Most posts on this blog are presented in a (hopefully) polished form and thus may seem closed in thought. The post below is not so much a response to a certain event, but the constant sorting of puzzle pieces in my mind and how I perceive them to fit together currently. So the reader will find this a bit more self-confessional than other posts, and a bit more open ended. It is on purpose – for I hope here to entice a discussion from you, the reader. I know there are at least two of you who are not related to/engaged to me, and if this hits you or causes you to think – I would enjoy hearing how. For his glory and our good – MK
There are two bents within the heart – two sides of character that work often in concert, and then at times are mortal enemies. These two bents, for lack of technical terms, are easily called the logical and the creative. Call them competing halves of the brain, or different temperaments, but they are present in each of us to some degree.
For me these essential pieces each play their part within the daily experience of the soul. The creative is what gives quickness to my feet and fills the everyday with color and light to my eyes. The logical steels my thoughts and brings them to the tracks, here are fashioned the rails which logistics, discipline, and systems of life run upon.
Like the pounding hooves of horses barreling across the grassy field, my mind races with the colors of brown and black rising and falling with thunderous power in a field of green and earth. Sprinting towards the far end of unknown, a thirst runs deep within that cries out for hope, redemption, and beauty.
When one lacks, the other can easily take over – and the creative that brings rest can suffer at the tyranny of the logistical drive that brings efficiency. This efficiency speeds along the rails only as the heart is full – and as the heart’s strength wanes from lack of rest – the metallic pang of an empty tank has hit us all in our guts at one point or another.

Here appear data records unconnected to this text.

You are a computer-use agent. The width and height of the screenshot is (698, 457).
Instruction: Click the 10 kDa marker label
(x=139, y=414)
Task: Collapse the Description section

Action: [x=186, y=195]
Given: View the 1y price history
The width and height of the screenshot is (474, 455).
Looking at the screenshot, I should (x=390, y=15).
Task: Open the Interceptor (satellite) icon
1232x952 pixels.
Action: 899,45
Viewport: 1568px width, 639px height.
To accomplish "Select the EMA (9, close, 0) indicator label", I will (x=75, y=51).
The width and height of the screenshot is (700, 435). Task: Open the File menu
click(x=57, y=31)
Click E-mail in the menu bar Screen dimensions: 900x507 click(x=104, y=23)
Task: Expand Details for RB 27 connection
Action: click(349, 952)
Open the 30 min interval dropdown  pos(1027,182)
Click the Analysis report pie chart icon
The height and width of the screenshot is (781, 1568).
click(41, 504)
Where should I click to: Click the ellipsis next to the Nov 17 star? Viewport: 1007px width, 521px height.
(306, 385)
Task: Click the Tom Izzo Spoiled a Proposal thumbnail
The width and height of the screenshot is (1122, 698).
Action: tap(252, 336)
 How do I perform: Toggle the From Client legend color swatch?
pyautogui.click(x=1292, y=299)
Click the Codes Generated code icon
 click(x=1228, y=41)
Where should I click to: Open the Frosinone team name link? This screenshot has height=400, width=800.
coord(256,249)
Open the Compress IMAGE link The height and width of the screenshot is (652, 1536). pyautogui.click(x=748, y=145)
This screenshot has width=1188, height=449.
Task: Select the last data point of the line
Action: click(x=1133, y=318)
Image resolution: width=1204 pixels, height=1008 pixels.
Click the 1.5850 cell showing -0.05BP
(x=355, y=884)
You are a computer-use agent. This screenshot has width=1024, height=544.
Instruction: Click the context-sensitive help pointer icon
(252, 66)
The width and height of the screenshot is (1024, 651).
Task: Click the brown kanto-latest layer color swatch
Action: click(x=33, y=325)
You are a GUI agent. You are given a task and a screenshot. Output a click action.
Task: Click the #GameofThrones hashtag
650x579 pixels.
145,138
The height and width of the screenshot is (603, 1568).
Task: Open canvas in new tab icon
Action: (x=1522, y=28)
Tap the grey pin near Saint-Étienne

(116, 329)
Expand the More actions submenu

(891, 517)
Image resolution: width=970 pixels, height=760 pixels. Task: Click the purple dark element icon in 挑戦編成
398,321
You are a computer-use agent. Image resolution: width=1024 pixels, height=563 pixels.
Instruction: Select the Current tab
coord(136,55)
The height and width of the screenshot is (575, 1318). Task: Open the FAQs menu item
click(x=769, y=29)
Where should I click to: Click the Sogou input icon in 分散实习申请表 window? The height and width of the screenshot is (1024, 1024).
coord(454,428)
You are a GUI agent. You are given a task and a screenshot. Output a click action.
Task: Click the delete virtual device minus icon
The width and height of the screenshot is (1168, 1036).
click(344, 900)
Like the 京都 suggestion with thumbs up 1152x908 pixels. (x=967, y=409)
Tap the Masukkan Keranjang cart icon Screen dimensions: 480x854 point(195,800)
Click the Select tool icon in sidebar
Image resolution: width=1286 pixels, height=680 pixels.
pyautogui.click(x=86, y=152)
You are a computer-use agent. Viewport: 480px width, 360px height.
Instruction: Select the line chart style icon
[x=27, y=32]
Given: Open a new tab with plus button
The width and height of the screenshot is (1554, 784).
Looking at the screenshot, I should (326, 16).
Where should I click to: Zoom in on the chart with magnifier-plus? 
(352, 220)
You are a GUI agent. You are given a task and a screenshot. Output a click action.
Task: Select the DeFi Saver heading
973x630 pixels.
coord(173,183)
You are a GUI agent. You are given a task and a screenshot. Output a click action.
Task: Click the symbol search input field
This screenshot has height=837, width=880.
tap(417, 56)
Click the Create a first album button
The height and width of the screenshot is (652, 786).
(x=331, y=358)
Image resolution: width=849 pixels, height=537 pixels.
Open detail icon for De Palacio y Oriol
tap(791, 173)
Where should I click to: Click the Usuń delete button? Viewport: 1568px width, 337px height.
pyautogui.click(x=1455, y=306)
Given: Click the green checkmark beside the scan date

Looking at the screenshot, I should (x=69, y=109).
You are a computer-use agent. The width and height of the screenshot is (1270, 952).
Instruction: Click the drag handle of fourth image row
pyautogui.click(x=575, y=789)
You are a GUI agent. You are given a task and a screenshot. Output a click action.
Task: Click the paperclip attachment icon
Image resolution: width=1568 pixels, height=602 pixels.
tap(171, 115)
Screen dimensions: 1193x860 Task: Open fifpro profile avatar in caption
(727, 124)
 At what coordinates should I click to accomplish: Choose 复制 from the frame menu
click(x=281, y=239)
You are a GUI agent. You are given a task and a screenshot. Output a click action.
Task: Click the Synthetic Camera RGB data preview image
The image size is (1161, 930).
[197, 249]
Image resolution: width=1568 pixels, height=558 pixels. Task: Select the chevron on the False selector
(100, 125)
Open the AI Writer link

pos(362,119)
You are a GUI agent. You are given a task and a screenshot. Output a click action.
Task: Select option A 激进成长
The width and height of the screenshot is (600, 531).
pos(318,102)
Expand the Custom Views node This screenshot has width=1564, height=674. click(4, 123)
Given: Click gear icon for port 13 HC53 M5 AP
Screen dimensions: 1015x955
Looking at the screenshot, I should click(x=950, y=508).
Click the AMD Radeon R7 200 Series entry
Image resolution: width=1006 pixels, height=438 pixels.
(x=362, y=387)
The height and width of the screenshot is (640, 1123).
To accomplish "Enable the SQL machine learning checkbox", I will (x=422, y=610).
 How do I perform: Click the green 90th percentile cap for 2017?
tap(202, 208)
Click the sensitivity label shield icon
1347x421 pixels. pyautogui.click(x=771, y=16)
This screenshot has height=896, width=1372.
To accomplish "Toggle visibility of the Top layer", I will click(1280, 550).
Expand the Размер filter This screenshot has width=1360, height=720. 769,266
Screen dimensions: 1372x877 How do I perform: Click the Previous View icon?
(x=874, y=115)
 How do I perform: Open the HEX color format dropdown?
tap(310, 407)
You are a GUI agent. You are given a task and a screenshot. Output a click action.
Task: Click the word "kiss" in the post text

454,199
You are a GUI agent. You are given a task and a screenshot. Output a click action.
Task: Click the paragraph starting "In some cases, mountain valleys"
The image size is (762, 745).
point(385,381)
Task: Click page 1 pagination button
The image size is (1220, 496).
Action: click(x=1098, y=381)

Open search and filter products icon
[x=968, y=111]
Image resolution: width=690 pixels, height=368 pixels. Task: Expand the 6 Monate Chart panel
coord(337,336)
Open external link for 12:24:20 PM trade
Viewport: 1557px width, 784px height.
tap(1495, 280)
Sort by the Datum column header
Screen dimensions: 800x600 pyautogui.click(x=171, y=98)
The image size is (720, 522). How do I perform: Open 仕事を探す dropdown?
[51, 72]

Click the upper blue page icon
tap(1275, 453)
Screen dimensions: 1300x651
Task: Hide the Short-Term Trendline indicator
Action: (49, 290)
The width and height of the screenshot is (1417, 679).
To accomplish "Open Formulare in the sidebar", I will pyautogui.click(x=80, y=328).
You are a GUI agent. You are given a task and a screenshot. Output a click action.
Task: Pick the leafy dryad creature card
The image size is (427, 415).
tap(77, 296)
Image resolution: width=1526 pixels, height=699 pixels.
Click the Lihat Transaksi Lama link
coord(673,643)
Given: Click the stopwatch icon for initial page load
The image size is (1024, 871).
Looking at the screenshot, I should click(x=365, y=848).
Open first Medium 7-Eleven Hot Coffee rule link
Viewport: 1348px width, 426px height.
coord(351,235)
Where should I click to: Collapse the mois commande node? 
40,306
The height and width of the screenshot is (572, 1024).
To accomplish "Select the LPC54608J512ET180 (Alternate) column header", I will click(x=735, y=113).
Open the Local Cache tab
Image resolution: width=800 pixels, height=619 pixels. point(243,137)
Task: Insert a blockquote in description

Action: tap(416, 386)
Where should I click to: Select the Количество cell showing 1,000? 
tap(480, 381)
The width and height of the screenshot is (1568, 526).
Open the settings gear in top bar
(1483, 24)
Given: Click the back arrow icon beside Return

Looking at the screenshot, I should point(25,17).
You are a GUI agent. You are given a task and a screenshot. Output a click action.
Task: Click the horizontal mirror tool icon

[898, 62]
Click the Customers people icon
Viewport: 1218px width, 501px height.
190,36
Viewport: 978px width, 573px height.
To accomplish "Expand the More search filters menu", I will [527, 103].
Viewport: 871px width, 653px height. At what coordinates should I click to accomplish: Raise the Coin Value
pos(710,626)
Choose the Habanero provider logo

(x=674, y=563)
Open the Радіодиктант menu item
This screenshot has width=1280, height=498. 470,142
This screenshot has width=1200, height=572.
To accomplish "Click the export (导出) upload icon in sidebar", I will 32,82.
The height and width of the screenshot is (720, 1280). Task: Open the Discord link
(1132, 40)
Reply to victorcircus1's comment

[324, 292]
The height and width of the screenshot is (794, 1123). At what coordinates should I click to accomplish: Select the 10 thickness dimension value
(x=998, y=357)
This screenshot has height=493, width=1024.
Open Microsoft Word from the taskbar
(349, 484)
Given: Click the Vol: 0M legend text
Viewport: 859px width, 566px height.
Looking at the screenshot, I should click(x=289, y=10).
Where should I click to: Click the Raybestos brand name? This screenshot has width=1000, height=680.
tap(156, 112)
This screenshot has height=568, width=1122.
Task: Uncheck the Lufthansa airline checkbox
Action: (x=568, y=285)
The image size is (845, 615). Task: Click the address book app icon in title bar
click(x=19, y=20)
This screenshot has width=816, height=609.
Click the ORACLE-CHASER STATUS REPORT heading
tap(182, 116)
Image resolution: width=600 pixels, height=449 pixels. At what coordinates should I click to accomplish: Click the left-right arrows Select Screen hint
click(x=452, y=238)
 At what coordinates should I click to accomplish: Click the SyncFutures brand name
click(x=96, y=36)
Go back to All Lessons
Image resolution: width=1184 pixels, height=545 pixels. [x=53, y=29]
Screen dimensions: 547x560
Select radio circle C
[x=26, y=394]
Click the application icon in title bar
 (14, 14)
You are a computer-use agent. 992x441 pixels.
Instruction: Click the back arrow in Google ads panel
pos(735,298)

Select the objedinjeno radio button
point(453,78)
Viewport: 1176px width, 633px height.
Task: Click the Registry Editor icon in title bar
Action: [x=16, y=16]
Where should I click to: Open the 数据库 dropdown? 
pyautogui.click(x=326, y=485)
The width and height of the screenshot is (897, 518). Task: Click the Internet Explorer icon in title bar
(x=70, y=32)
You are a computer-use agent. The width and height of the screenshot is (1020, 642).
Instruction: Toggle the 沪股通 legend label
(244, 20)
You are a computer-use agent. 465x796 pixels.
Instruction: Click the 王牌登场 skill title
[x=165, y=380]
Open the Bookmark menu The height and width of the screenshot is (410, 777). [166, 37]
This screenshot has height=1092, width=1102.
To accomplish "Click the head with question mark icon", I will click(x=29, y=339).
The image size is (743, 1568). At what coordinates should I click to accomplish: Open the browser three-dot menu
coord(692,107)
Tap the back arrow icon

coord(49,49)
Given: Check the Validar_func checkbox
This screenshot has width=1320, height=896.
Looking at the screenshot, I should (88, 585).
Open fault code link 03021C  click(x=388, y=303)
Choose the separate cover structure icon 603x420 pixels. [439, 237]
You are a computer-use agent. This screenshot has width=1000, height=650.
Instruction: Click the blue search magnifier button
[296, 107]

Our souls weren’t solely created for efficiency – and our constant drive for productivity is bathed in the hope of finding something that will make our existence and daily experience easier. Functionally our productivity is the placing of hope and trust in another than the Savior: our own inventions, our own work and completion. Technology easily becomes our handheld savior from boredom, idleness, silence, stillness – all things that typically give room for the mind to breathe and create, to think well.
Hearts shrivel under such a burden – for we are meant to reflect, to savor, and to thrive in rhythm with our lives – which then gives light to our eyes and strength to move along the rails.
We are meant for beauty. That word which commonly is associated with physical appearance has been robbed of its dimension – a mere shell of what our souls behold and take delight in. The limiting of scope has darkened the edges of our sight. Oh, that we might have our eyes opened to beauty in its fullness. The part we see by grace, and are led to a greater sight – towards a greater beauty.
So the tension of both is necessary. The firm rails of discipline and planning keep us headed upon the direction to which we are called. Thank the Lord that he has given us the material that form these rails, as our habits and daily patterns are built upon his Word – upon the truth of his character and his revelation to us.
The affections of our heart are not logical – and often need to be fostered towards beauty as we are prone to see with darkened lenses because of sin. Praise God that he gives both the desire and the effort through the Holy Spirit– for His glory and our good. The power of a greater affection in our hearts helps our minds to be loosed from their dimness and to recognize beauty – the greater affection expels the love of sin from our hearts and fixes our desire upon Christ.
It’s Sabbath at its simplest. We are commanded to rest: to dream, to play, to enjoy and savor – to think upon God.
And it is the basest of reactions to do just the opposite and think we’ll be okay. But maybe that’s just me. Always accessible technology and social media isn’t helping me towards focused thought, moreover I think without vigilant care it quickly begins to fray my ability to concentrate by constant bite-size consumption of things which never leave me satisfied. It’s crept in through the promise of information – and the illusion of being in the know. I am growing back to being alright with being out of the loop at the cost of nurturing my soul.
Open our eyes, Lord, by the power of your Spirit in us, that we might live aright. Loosen our hands and steal our gaze from the things that rob us of you.